In 2010, he resigned from the National Assembly for possessing a fake BA degree after which the Supreme Court of Pakistan ordered him to present his graduation degree.

He was re-elected to the National Assembly from Constituency NA-178 in a by-election held in 2010. In 2012, he quit PPP.

In April 2013 Dasti was sentenced to 3 years in prison and 5,000 Rupees fine for presenting a fake graduation degree during the 2008 election. Following the court verdict he was arrested from outside the courtroom. On foreseeing the court verdict he announced his decision of not contesting in the general elections of 2013 a day earlier the court announced the verdict.
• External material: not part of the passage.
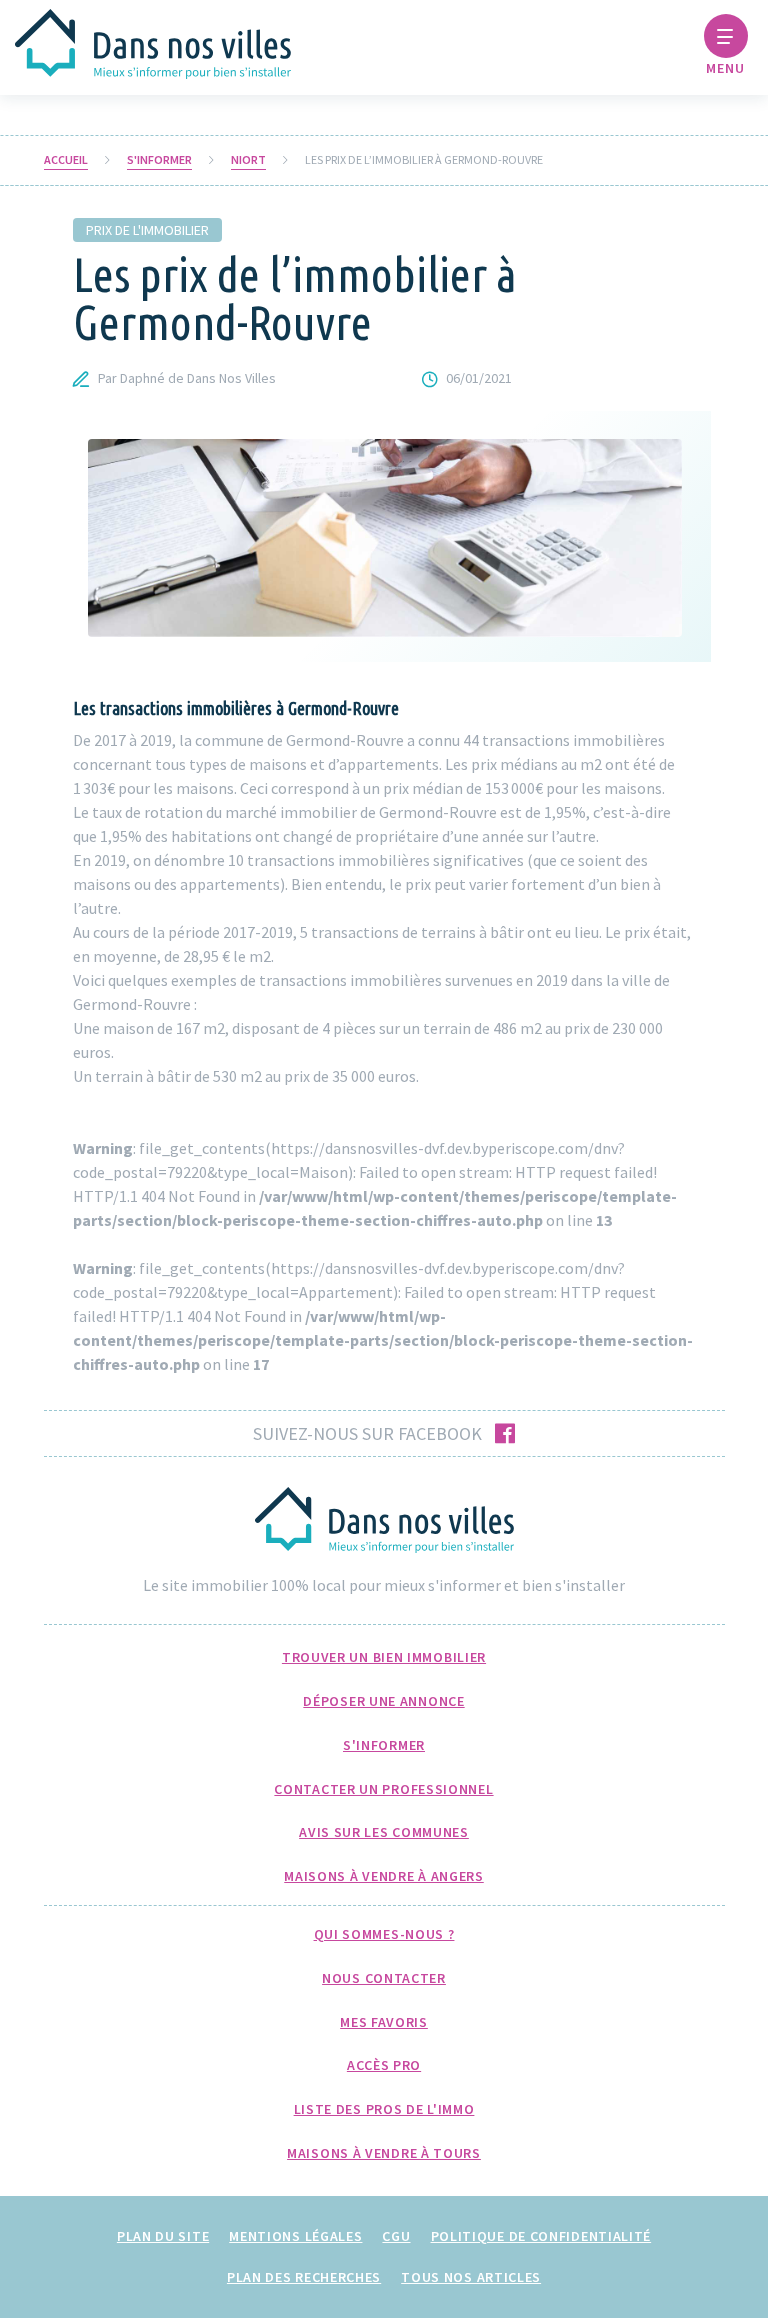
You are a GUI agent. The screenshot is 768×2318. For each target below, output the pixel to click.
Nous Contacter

On 10 April 2013, the Multan bench of Lahore High Court heard Dasti's appeal and overturned his conviction of 3 years and 5000 Rs fine hence paving the way for him to contest the elections. In 2013, he joined the PML (N).

He was re-elected to the National Assembly of Pakistan as an independent candidate from NA-177 Muazaffargarh-II and NA-178 Muazaffargarh-III in the 2013 Pakistani general election.

He formed his own party, the Awami Raj Party, in 2016.

In the 2018 Pakistani general election he ran from NA-182 Muzaffargarh-II, NA-184 Muzaffargarh-IV, and NA-185 Muzaffargarh-V as a candidate of the Awami Raj Party. He received 50,618, 40,390 votes, and 9,319 votes and lost to Mehr Irshad Ahmed Sial and Iftikhar Ahmed Khan Babar, both PPP candidates, and Syed Basit Sultan Bukhari, an independent, respectively.

On 22 March 2023, Dasti joined and merged his party with the Pakistan Tehreek-e-Insaf (PTI).

He contested the 2024 Pakistani general election from NA-175 Muzaffargarh-I as a PTI-backed independent candidate. He received 113,391 votes and defeated Mehr Irshad Ahmed Sial, a candidate of PPP.
Election Commission of Pakistan disqualified him due to his fake degree on 15 July 2025. So his seat becomes vacant.

==Controversies==
He was nominated as accused in a murder case in 2015.

In June 2017, Dasati was arrested while he was returning to Muzzafargarh from Islamabad, for allegedly opening a water canal forcibly in Muzzaffargarh, to irrigate the farming lands. His bail request was approved by an Anti-Terrorism Court a few days later.